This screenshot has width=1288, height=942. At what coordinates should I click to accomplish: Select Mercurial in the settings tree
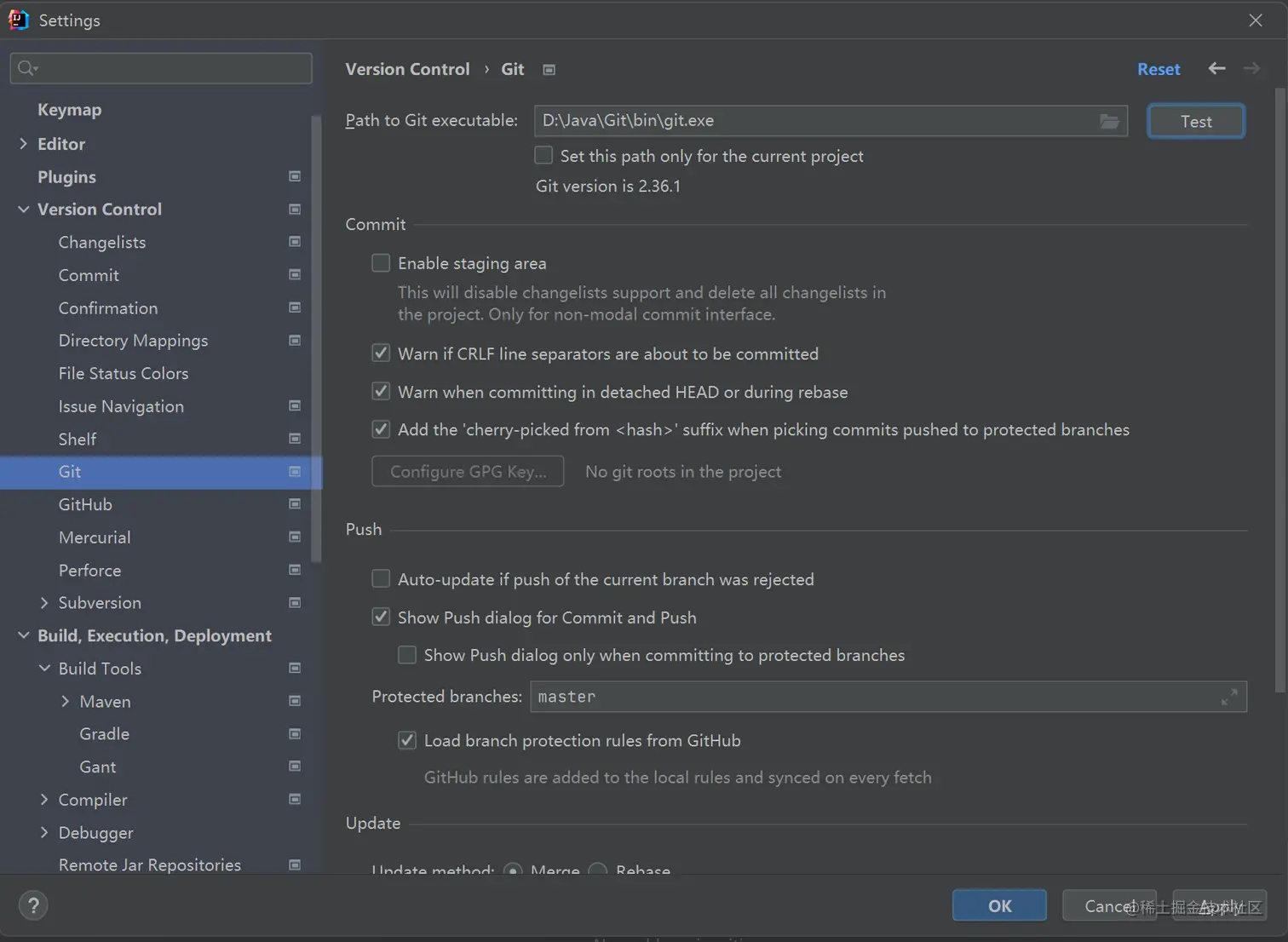click(95, 537)
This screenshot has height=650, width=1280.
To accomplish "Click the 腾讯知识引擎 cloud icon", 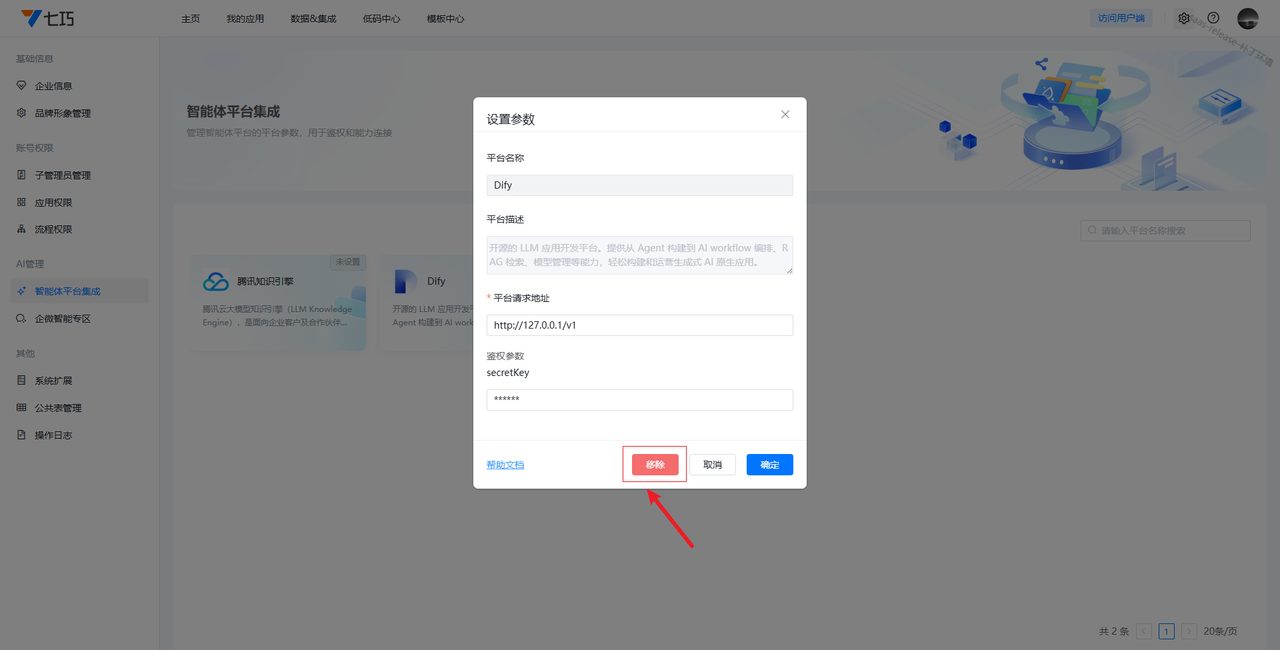I will click(216, 282).
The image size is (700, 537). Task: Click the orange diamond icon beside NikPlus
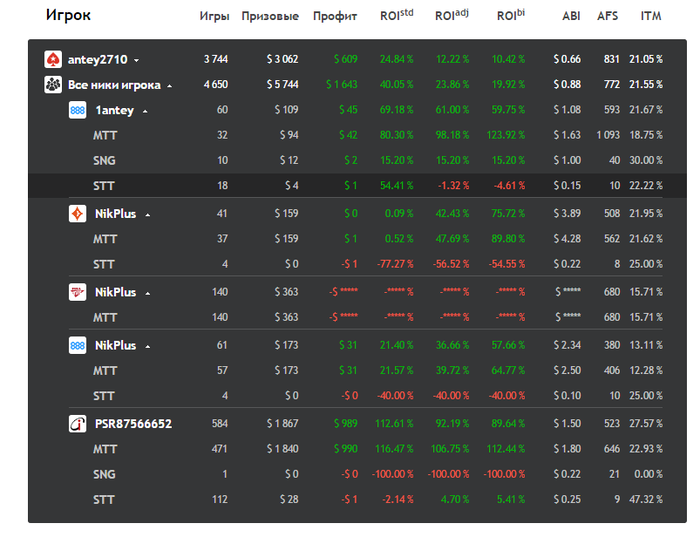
====================
* Exercise objective *
Report, in full, each line of the rows above that contains the word "This".

* The response *
This screenshot has width=1288, height=942. At what coordinates should I click to accomplish: Select Mercurial in the settings tree
This screenshot has height=650, width=1280.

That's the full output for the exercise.